_ZIEL_: Stelle alle folgenden Datensätze Zeile für Zeile als nummerierte Liste dar und lass dabei Leerzeilen weg. Nimm die Bilder nicht in die Antwort auf.

_VORLIEGENDE DATEN_:
┄┄┄┄┄┄┄┄┄┄
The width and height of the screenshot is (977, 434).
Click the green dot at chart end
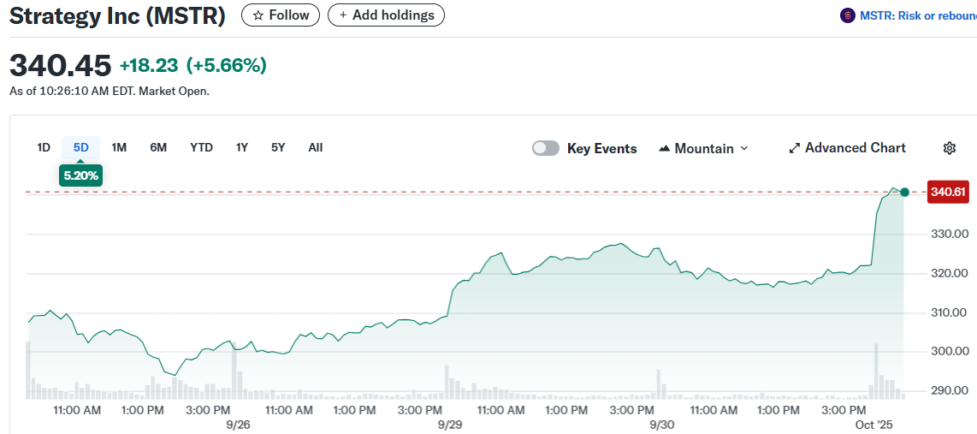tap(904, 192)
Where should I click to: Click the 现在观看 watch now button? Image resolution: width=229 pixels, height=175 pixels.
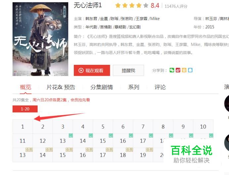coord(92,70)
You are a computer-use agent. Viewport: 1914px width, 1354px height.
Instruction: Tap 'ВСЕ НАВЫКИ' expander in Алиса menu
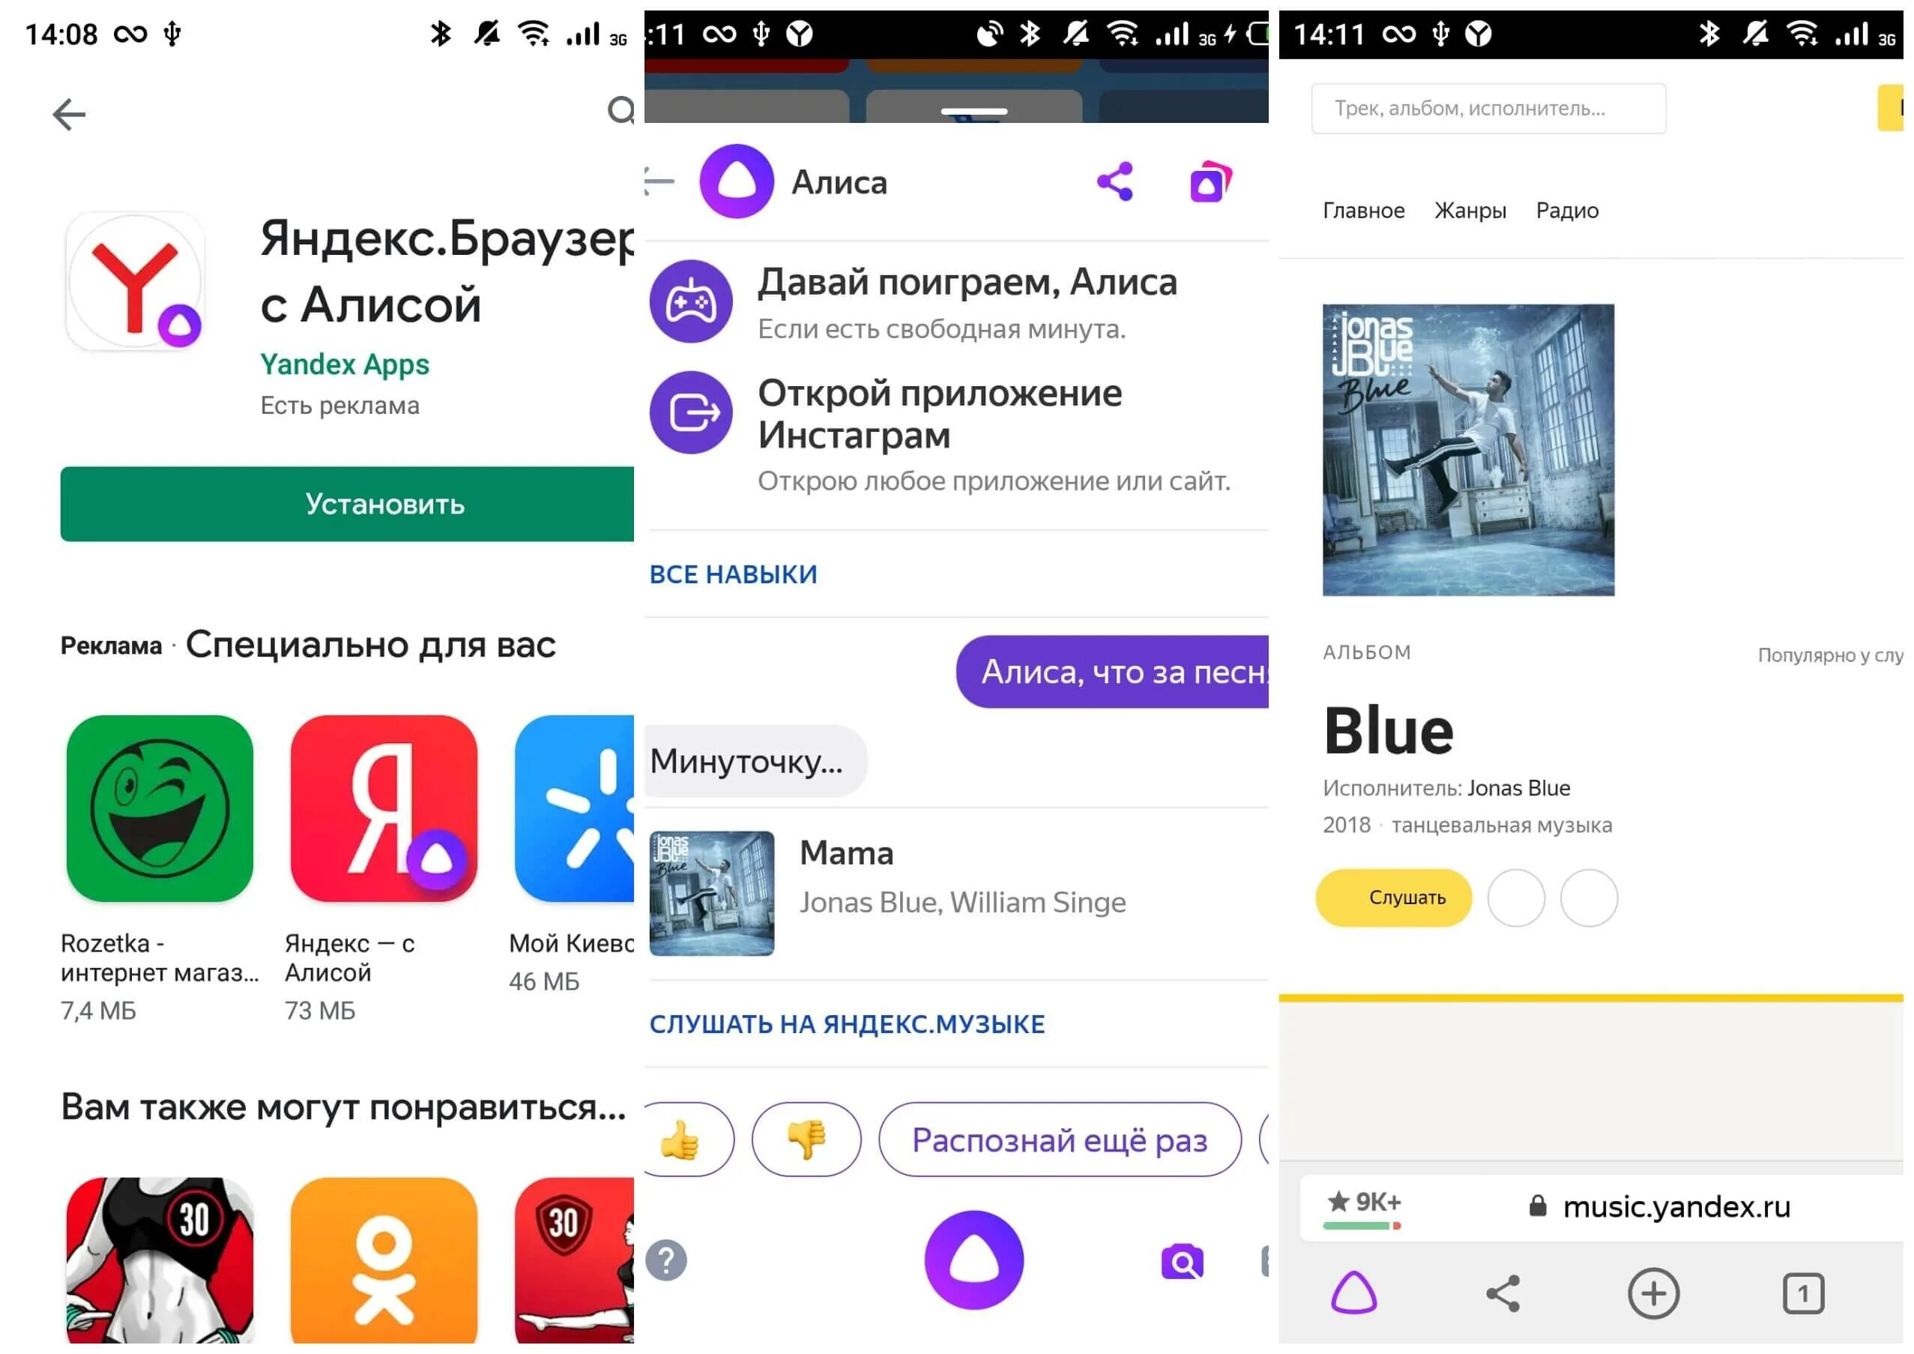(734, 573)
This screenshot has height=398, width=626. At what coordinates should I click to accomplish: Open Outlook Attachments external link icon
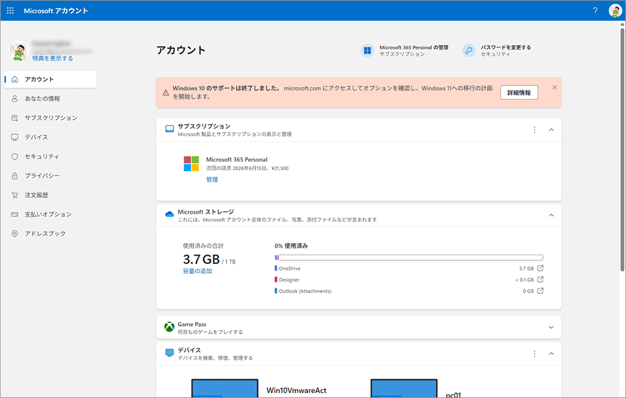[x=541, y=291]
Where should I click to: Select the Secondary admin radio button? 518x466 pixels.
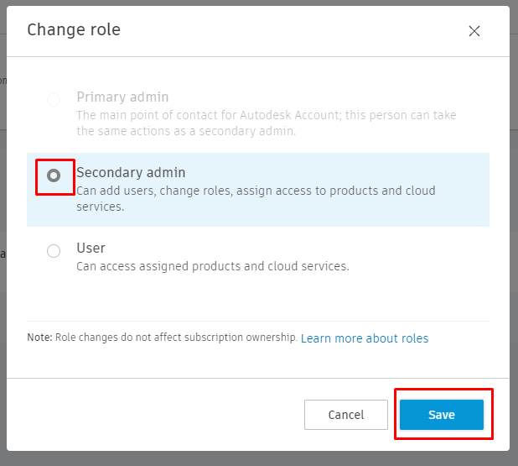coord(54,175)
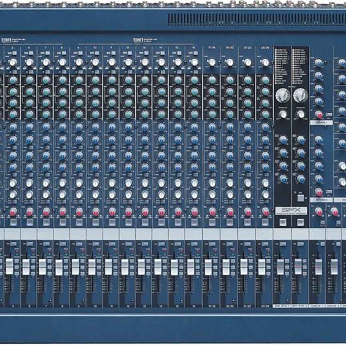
┄┄┄┄┄┄┄┄┄┄
_LÖSUNG_:
1. The width and height of the screenshot is (977, 434).
2. Click the green dot at chart end
3. tap(904, 192)
4. Where should I click to: Click the 现在观看 watch now button? Image resolution: width=229 pixels, height=175 pixels.
5. coord(92,70)
6. You are a computer-use agent. Viewport: 1914px width, 1354px height.
7. Instruction: Tap 'ВСЕ НАВЫКИ' expander in Алиса menu
8. (734, 573)
9. This screenshot has height=398, width=626. At what coordinates should I click to accomplish: Open Outlook Attachments external link icon
10. [x=541, y=291]
11. Where should I click to: Select the Secondary admin radio button? 518x466 pixels.
12. coord(54,175)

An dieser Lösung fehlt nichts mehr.